Kegiatan Tarling yang dilaksanakan di bulan Ramadan ini menjadi salah satu agenda pemerintah desa untuk mempererat silaturohim sekaligus mendekatkan pemerintah dengan masyarakat. Kehadiran Kepala Desa Dalangan dan rombongan disambut hangat oleh jamaah yang memadati Masjid Al Fatah.
Ketua Pimpinan Anak Cabang (PAC) LDII Desa Dalangan, Sumadi, S.Si., dalam sambutannya menyampaikan ucapan selamat datang dan apresiasi atas kehadiran pemerintah desa di tengah-tengah warga.
“Kami mengucapkan selamat datang kepada Bapak Kepala Desa Dalangan, Bapak Bagyo Slameto, beserta staf dan anggota BPD yang telah berkenan hadir di Masjid Al Fatah. Kehadiran ini tentu menjadi kebahagiaan tersendiri bagi warga kami,” ujar Sumadi.

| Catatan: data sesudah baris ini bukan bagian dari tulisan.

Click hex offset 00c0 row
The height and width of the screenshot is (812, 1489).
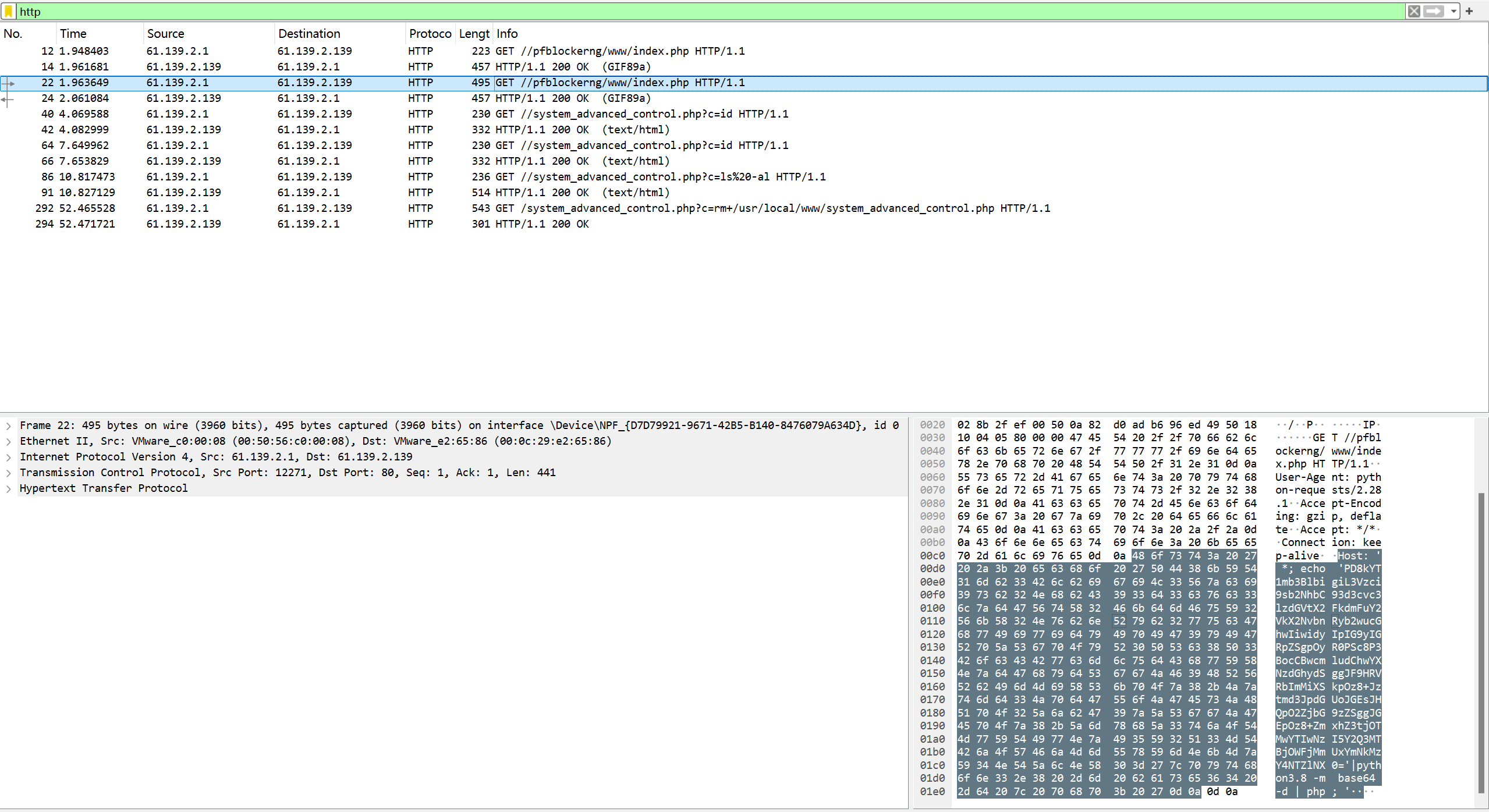(932, 556)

Ia juga menegaskan bahwa LDII sebagai bagian dari masyarakat Desa Dalangan siap berkontribusi dan mendukung berbagai program pemerintah desa demi kemajuan bersama.

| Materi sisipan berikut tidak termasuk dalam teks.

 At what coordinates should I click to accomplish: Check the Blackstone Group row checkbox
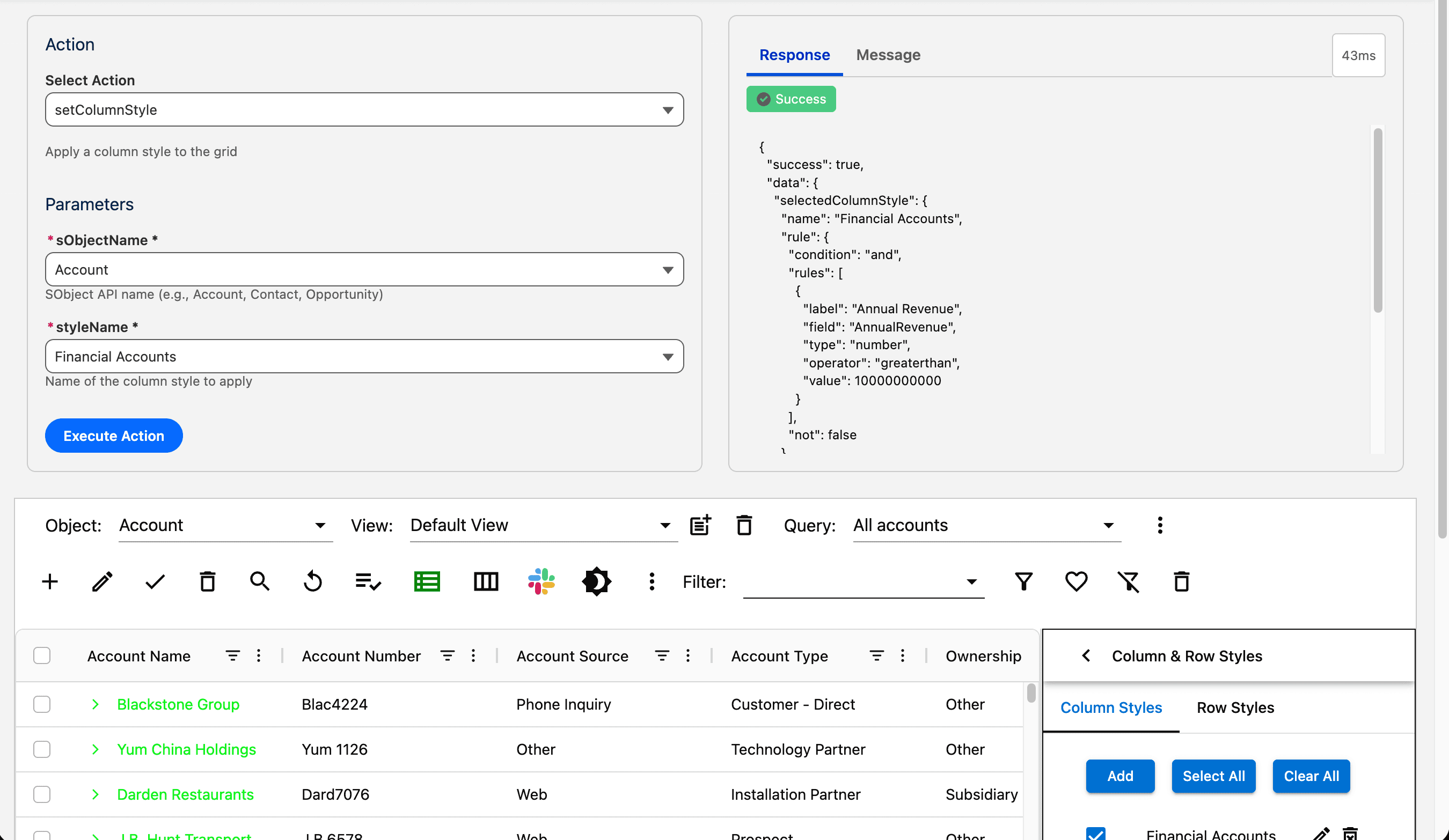(42, 704)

“LDII siap bersinergi dengan pemerintah desa. Kami mendukung program-program pembangunan dan kegiatan yang membawa manfaat bagi masyarakat Dalangan,” tambahnya.

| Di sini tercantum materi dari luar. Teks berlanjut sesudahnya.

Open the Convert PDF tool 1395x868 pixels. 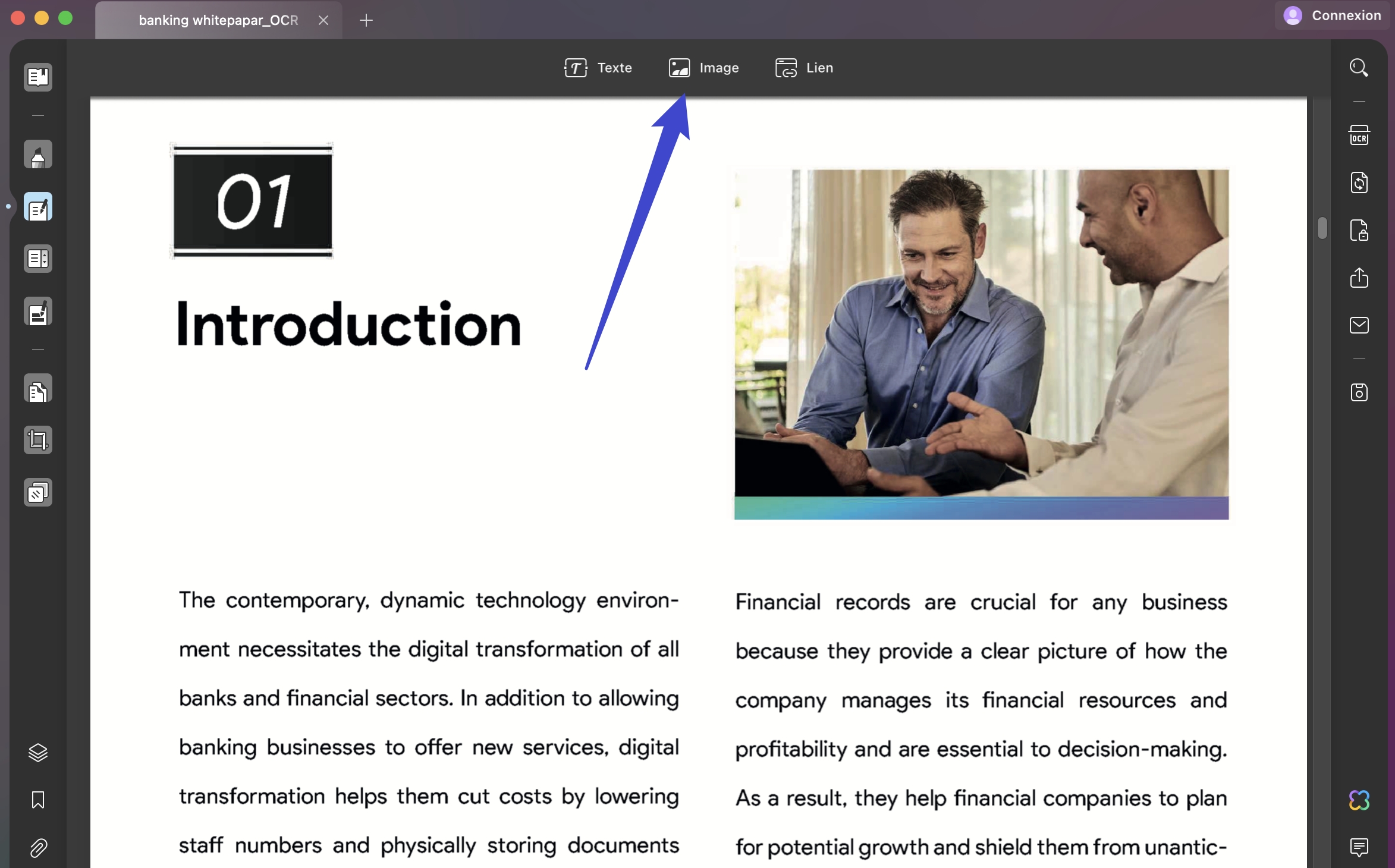coord(1359,183)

Sementara itu, Kepala Desa Dalangan, Bagyo Slameto, menyampaikan apresiasi atas sambutan hangat dari warga LDII serta jamaah Masjid Al Fatah. Ia mengungkapkan bahwa kegiatan Tarawih Keliling merupakan salah satu upaya pemerintah desa untuk mempererat hubungan dengan masyarakat sekaligus memperkuat ukhuwah di bulan suci Ramadan.
“Saya sangat mengapresiasi sambutan yang luar biasa dari warga LDII di Masjid Al Fatah ini. Tarawih keliling bukan hanya kegiatan ibadah, tetapi juga menjadi sarana untuk mempererat silaturohim antara pemerintah desa dengan masyarakat,” ujar Bagyo Slameto.
Ia juga berharap kebersamaan yang terjalin melalui kegiatan keagamaan seperti ini dapat terus dipertahankan, sehingga tercipta suasana desa yang rukun, aman, dan penuh kekeluargaan.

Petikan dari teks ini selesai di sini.